George Williams | Flickr | unendorsed adaptation

What is a psychological evaluation: How can it help?

Published  1 January 2014

A psychological evaluation starts with your questions, and ends with a discussion of information in a written report that helps you make more informed decisions about your questions. A psychological evaluation is one of many ways to learn about your child. Often parents and teachers complete checklists (with response choices such as never, sometimes and often) as part of screening assessments, which are designed to provide much less information than a psychlogical evaluation. Screening assessment are relatively easy to administer, with the goal of helping you decide if more comprehensive assessment makes sense.

Comprehensive psychological assessments are individually-tailored, and go beyond just identifying a specific disorder or disability. Utilizing scientifically-grounded and sensitively-delivered psychological testing procedures, your evaluator can gain a better sense of how your child’s mind works in-the-moment. These are some components common to most psychological assessments:

  • about 1-hour meeting to discuss your current concerns, as well as your child's developmental history and strengths;
  • several longer meetings to complete psychological testing;
  • interviews with teachers, therapists, or other important people in your child’s life, if indicated;
  • review of any relevant medical, mental health, and school records;
  • one or more meetings to review the results; and
  • consultation with school personnel, treatment providers, or other people in your child’s life, if requested.

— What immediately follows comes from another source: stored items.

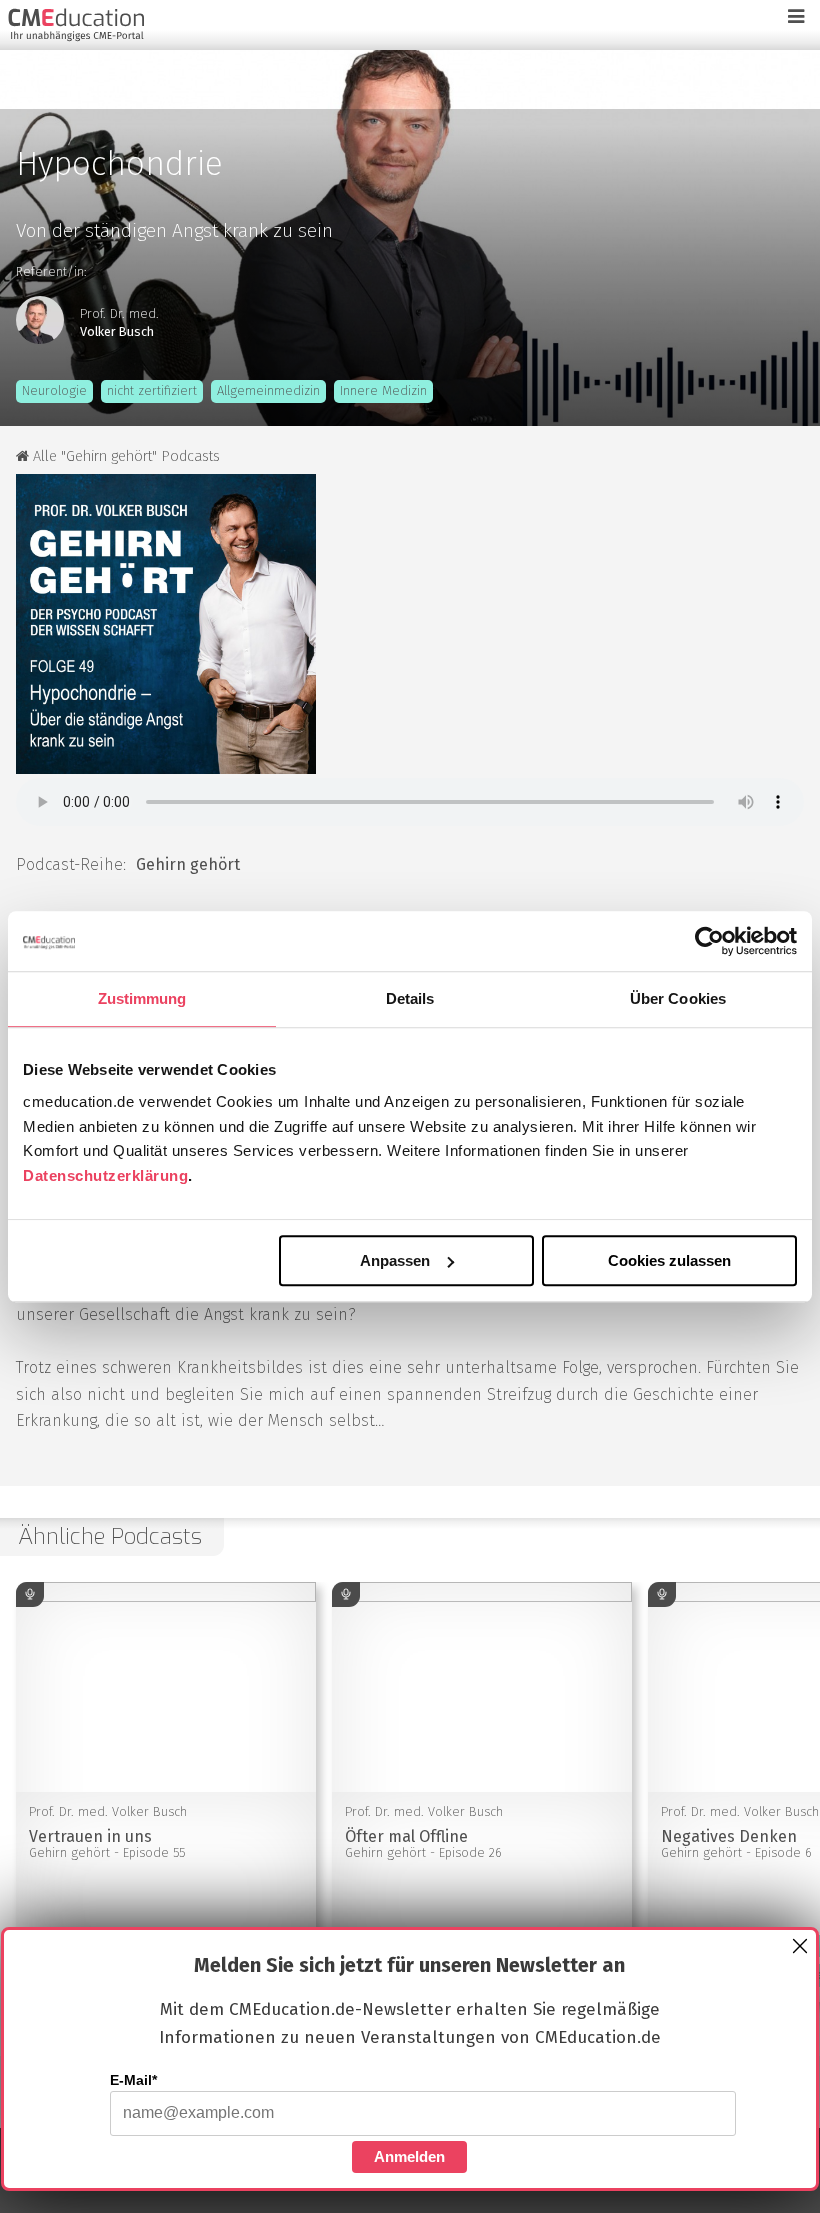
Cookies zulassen (669, 1260)
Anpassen (395, 1260)
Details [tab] (410, 998)
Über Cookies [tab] (678, 998)
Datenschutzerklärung (105, 1175)
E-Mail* (133, 2080)
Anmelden (409, 2156)
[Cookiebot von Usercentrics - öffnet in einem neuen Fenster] (709, 941)
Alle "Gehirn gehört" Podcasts (124, 456)
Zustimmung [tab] (142, 998)
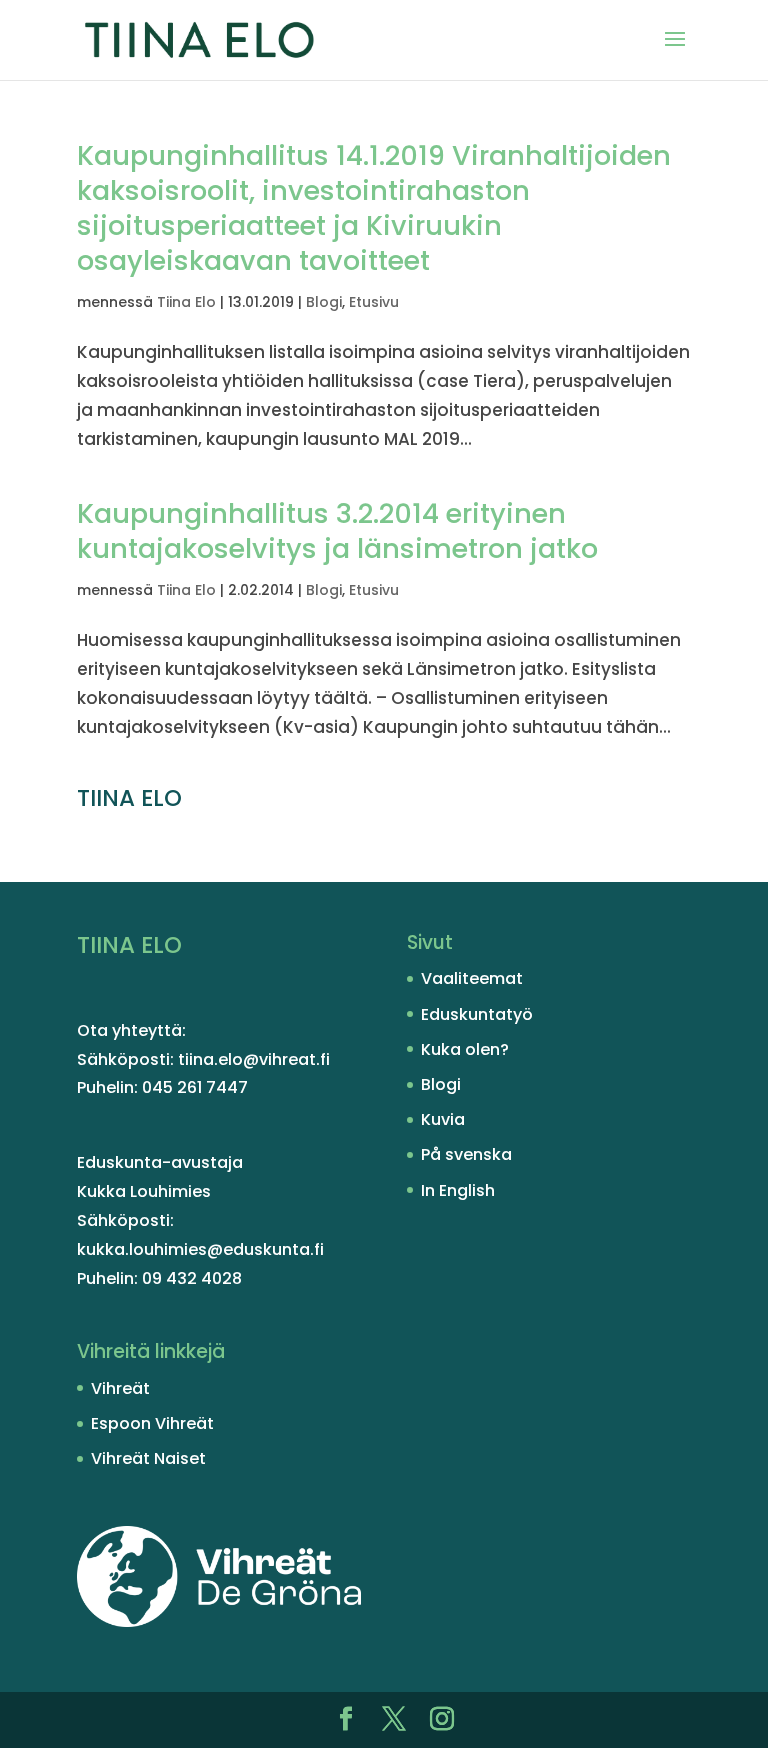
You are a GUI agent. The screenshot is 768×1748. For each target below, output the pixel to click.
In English (458, 1190)
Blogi (324, 302)
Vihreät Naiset (148, 1458)
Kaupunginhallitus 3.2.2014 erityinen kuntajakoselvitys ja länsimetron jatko (337, 531)
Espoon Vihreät (152, 1423)
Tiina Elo (186, 302)
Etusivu (374, 302)
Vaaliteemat (472, 978)
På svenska (466, 1154)
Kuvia (443, 1119)
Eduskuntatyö (477, 1014)
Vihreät (120, 1388)
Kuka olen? (465, 1049)
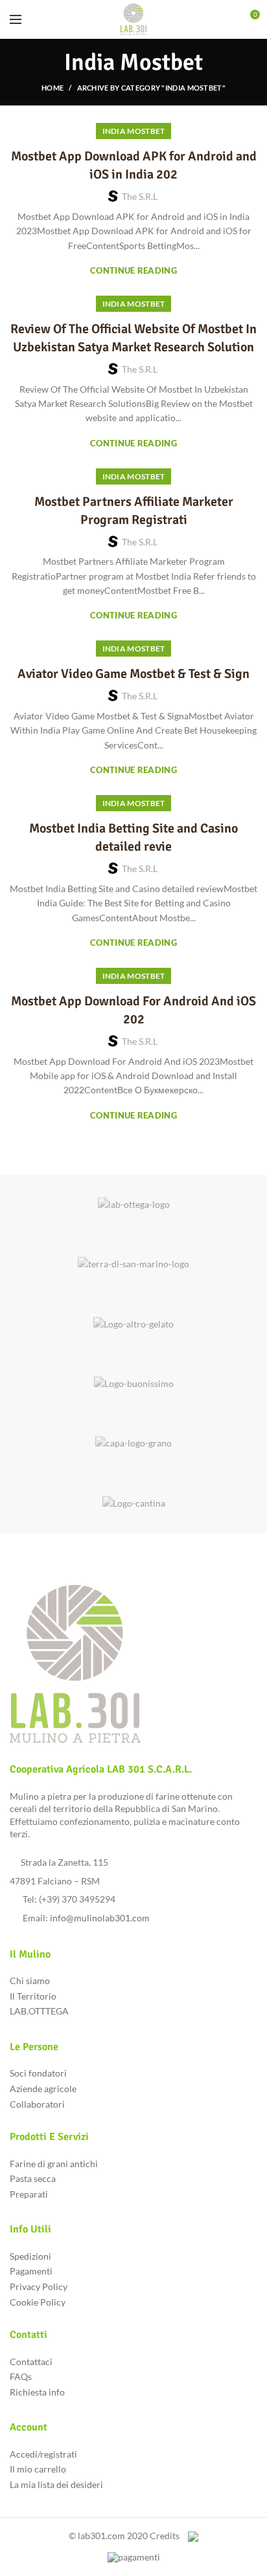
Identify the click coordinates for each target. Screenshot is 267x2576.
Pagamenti (31, 2270)
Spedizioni (30, 2256)
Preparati (29, 2194)
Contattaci (31, 2361)
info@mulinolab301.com (100, 1917)
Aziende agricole (43, 2088)
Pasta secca (33, 2178)
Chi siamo (30, 1980)
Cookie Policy (37, 2302)
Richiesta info (37, 2391)
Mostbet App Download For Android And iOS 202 (133, 1010)
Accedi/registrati (43, 2454)
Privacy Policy (38, 2286)
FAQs (21, 2376)
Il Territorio (33, 1996)
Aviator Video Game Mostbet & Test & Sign (133, 674)
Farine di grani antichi (54, 2163)
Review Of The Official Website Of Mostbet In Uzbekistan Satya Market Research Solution (133, 338)
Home (52, 87)
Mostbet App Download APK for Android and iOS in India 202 (134, 165)
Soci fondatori (38, 2073)
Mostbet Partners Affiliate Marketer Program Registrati (133, 511)
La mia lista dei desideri (56, 2484)
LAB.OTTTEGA (39, 2010)
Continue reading (133, 271)
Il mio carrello (38, 2468)
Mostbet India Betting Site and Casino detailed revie (133, 837)
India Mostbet (133, 131)
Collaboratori (37, 2104)
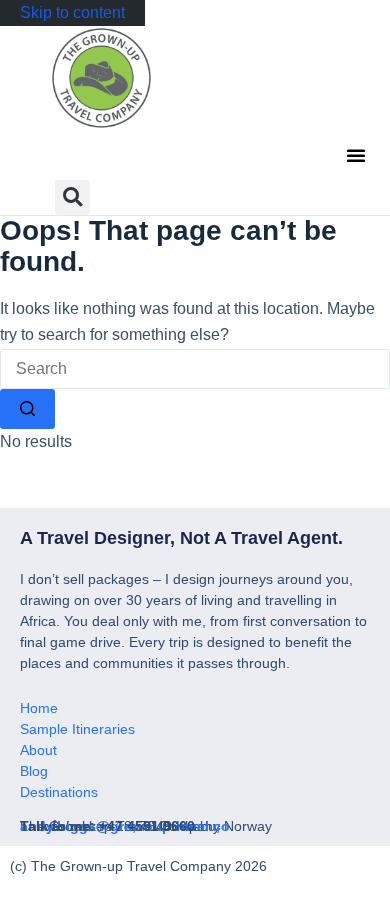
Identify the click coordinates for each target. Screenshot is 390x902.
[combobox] (195, 369)
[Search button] (27, 409)
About (38, 750)
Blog (34, 771)
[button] (356, 155)
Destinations (59, 792)
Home (39, 708)
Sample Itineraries (77, 729)
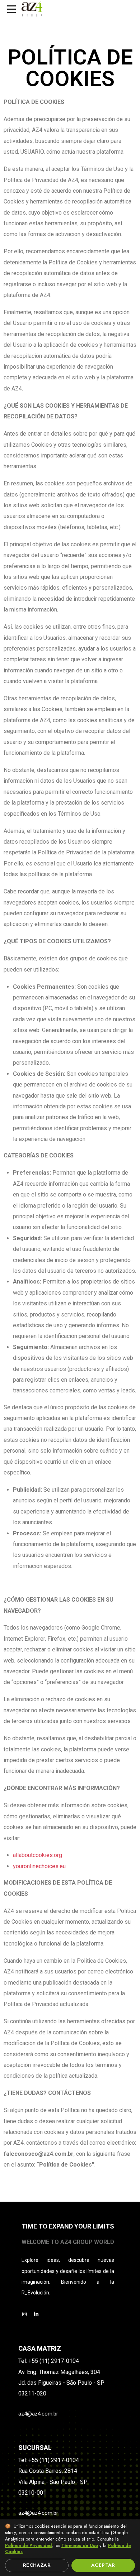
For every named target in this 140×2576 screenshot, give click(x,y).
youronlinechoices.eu (39, 1866)
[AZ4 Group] (30, 9)
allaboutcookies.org (37, 1855)
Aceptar (103, 2565)
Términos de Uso (79, 2545)
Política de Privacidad (28, 2545)
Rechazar (37, 2565)
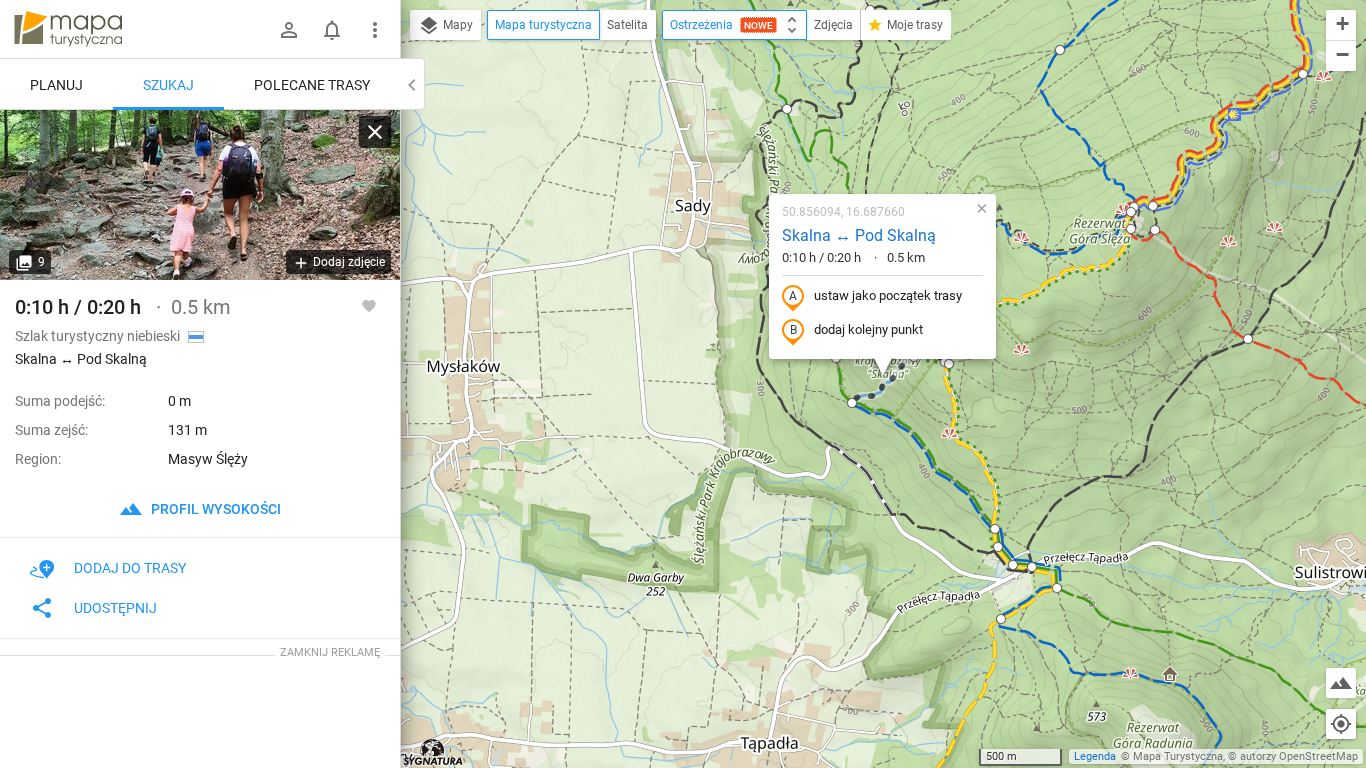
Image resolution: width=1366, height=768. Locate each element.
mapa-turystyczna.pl (68, 29)
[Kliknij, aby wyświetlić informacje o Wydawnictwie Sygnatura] (433, 752)
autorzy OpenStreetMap (1299, 756)
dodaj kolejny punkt (868, 329)
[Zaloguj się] (289, 30)
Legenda (1095, 756)
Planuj (56, 85)
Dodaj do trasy (130, 568)
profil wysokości (214, 509)
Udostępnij (115, 608)
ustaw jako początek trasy (888, 295)
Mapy (456, 25)
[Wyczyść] (375, 132)
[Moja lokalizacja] (1341, 724)
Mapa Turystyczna (1178, 756)
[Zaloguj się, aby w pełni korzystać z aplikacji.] (369, 305)
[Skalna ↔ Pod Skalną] (200, 195)
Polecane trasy (312, 85)
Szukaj (168, 85)
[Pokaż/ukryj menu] (375, 30)
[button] (787, 109)
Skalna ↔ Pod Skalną (859, 235)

By integrating information from so many different sources, your assessor is often able to gain a robust and sophisticated understanding of your child’s needs, gifts, and struggles. The primary goal is to help you better understand your child’s needs and appreciate their psychological strengths.

Psychological evaluations can often cost $1000 and up, depending upon the complexity of the questions and the assessments necessary to answer them. The “product” you receive from a comprehensive psychological assessment is information. This is given both verbally and in the form of a detailed written report.